The BMJ Open study describes its key limitation as having to rely on nutritional information provided by manufacturers. This is not only a not-so-subtle suggestion that manufacturers can't be trusted, but also, it completely overlooks the real problems with this study, which lie in its inability to see cake (and biscuits) as anything other than a collection of nutrients. Within this nutritionist frame, all cakes are the same, or at least, all Battenbergs or all brownies are the same. Indeed, the conclusion that reformulation is possible is founded on the conviction that different brands of the same type of cake are fundamentally the same thing, with some just more responsibly formulated than others. But we all know that this isn't the case - not all chocolate cakes, or all Battenberg cakes, are the same, with taste and texture depending on how it is constituted and manufactured; and purchasing is governed by cost, but also by preference or occasion - someone might buy a rich, expensive cake for a special occasion, but something less expensive as a more mundane treat. When we do this, we know that those two products are not the same and balance the different factors accordingly; the failure of the authors to see this shows a spectacular dislocation from the lived experience of food. 

And following on from this, the study completely overlooks the affective dimensions of cake. When I saw the Battenberg story, and all of the media images of this yellow and pink confection, I flashed immediately back to my Nana's dining room table at tea time in the 1970's.
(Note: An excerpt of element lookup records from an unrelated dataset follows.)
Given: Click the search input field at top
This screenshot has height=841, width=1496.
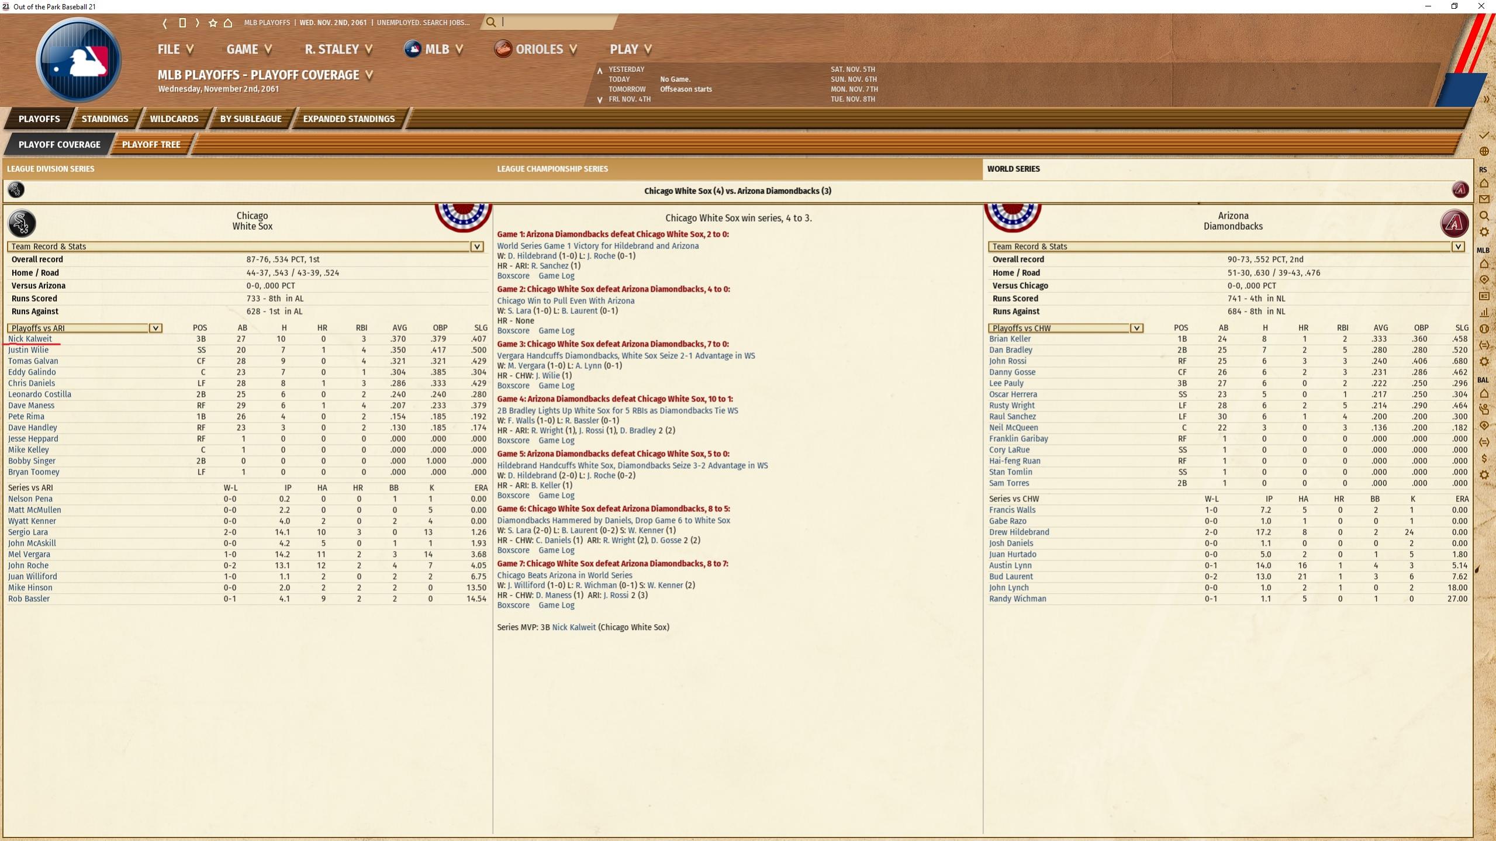Looking at the screenshot, I should click(555, 22).
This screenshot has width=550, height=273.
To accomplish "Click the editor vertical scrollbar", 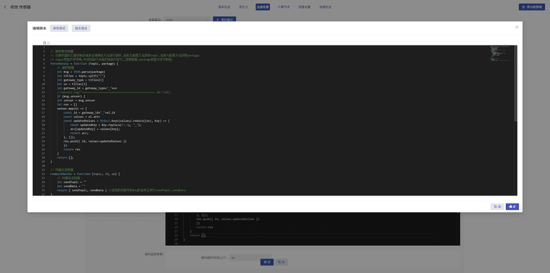I will pyautogui.click(x=515, y=83).
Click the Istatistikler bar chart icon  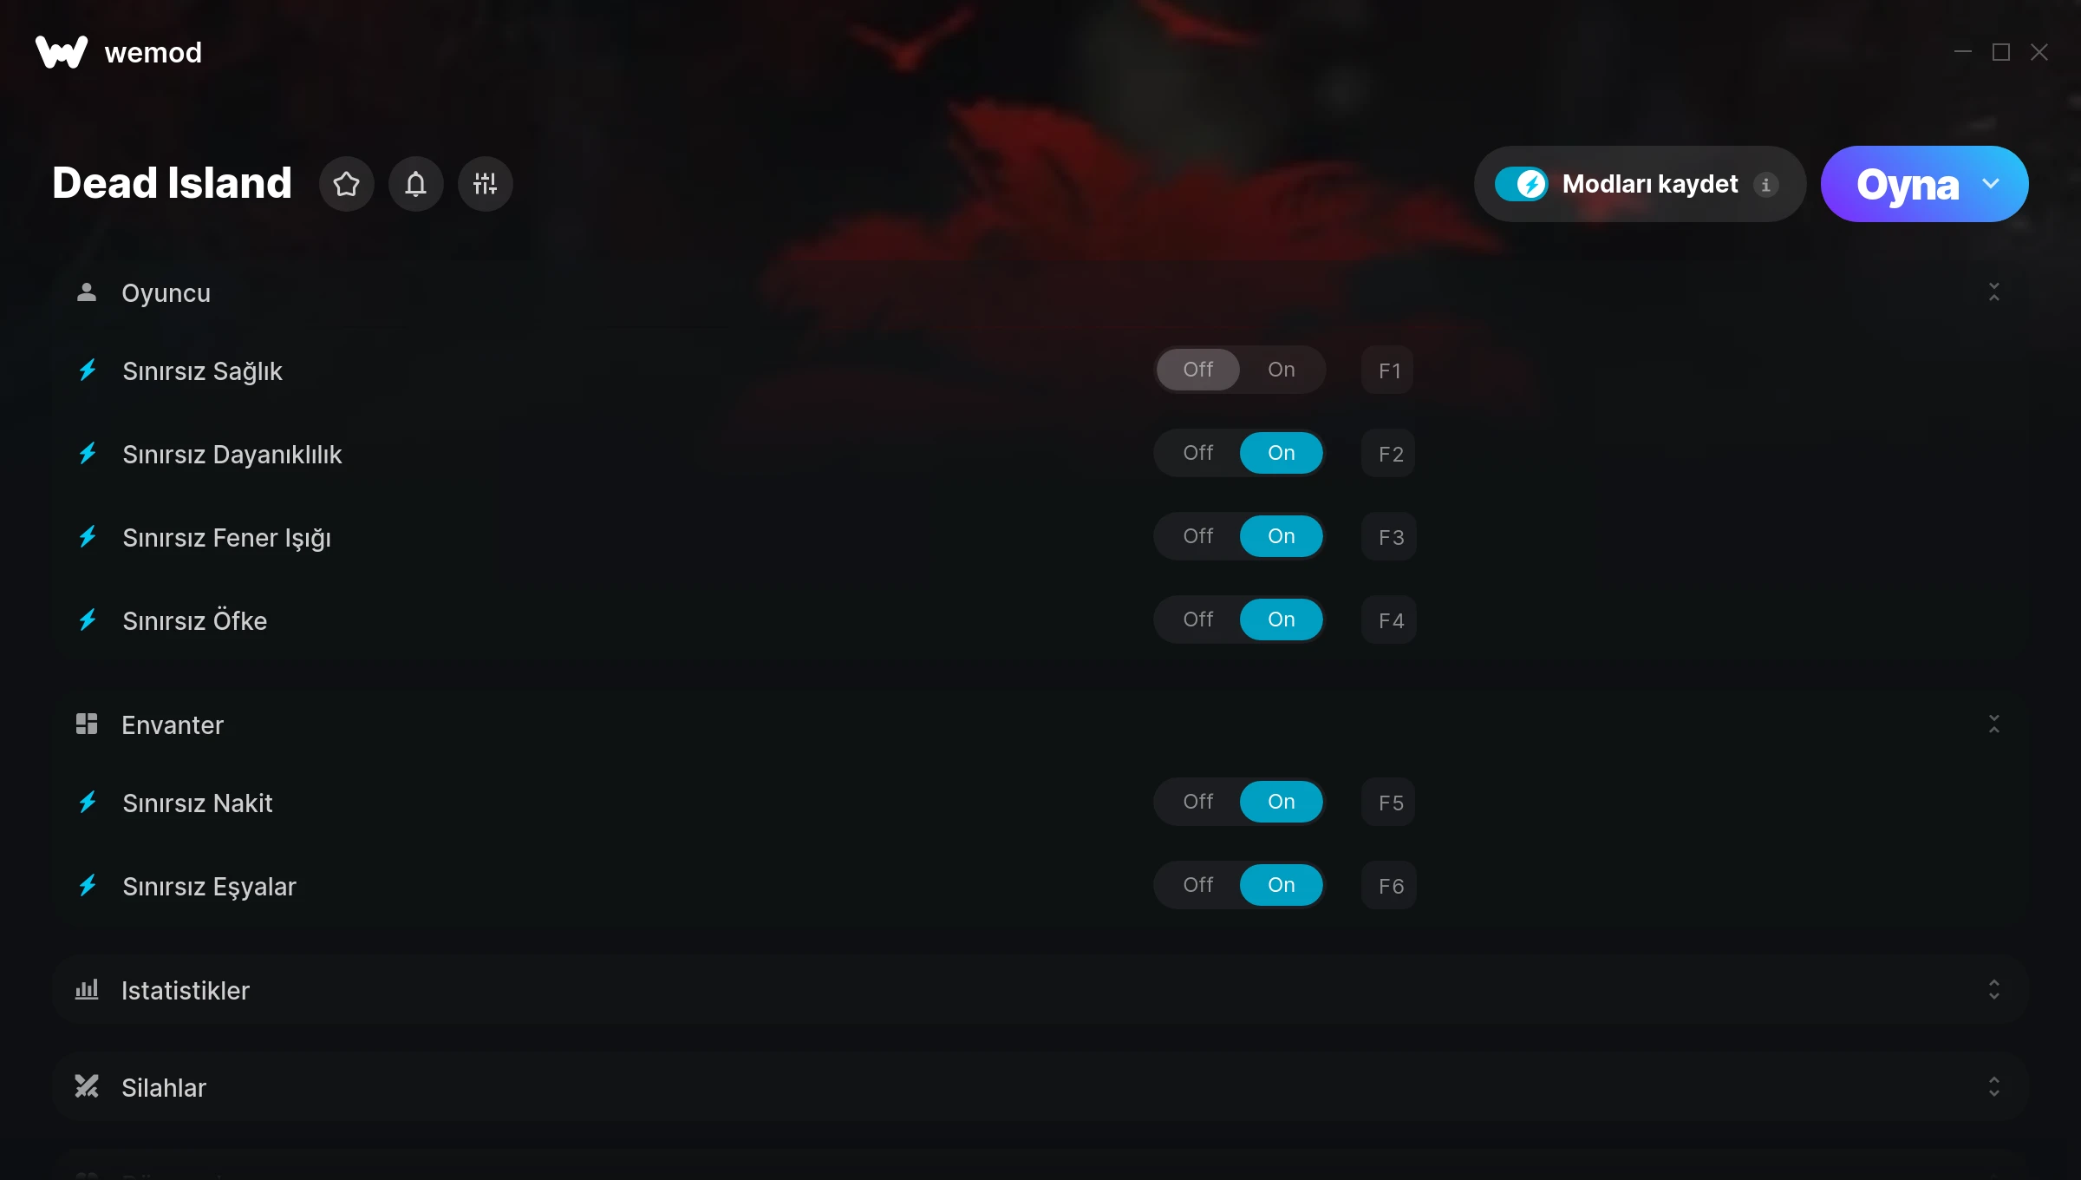coord(87,989)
Cake has meanings far beyond its specific nutrients; in this case, it was a dramatic taste-memory full of grandparental love, delicious treats and happy days. I know that this attaching of emotions to sugary foods is exactly the kind of thing that anti-sugar campaigns object to, and we are constantly being urged to find new ways to share birthdays, celebrate successes or find consolation, but the reduction of food to an assemblage of nutrients is to completely ignore the fact that (all) food is irretrievably social and the meanings it bears can never be contained in the 'nutritional information' label. I find it hard to take dietary advice seriously when it comes from a position of such utter dislocation from food and eating. 

I don't eat shop-bought cakes, not because I'm horrified by their sugar content, but because I'm a vegan, which excludes pretty much all supermarket cakes and biscuits; ultimately, I think that the killing and exploitation of animals to make those products is far more disturbing than their sugar content. (This is a blog for another day, since the derogation of veganism is a staple of the low-carb, high-fat diets in which many prominent anti-sugar activists are heavily invested). But regardless of whether I eat those products or not, I am convinced that it is necessary to push back against this kind of reductive categorisation of (particular) foods and ingredients as a threat to health. If the authors of the report are right, and those particular products are to blame for both obesity and the health problems commonly associated with it in ways that constitute an urgent public health crisis, then it is hard to see how determinedly reading the labels of over 800 products that people already know to be sugary can intervene meaningfully in that. If they're wrong, then the splashing of 'hidden sugar shock' stories like this across the media constitutes a troubling distraction from broader questions about food quality, accessibility and affordability in contemporary society, and disregards the profound social significance of food, including cakes and biscuits, and the ways in which it becomes meaningful to people in complex and unpredictable ways. 

So hands off the Battenberg. Nana knew best.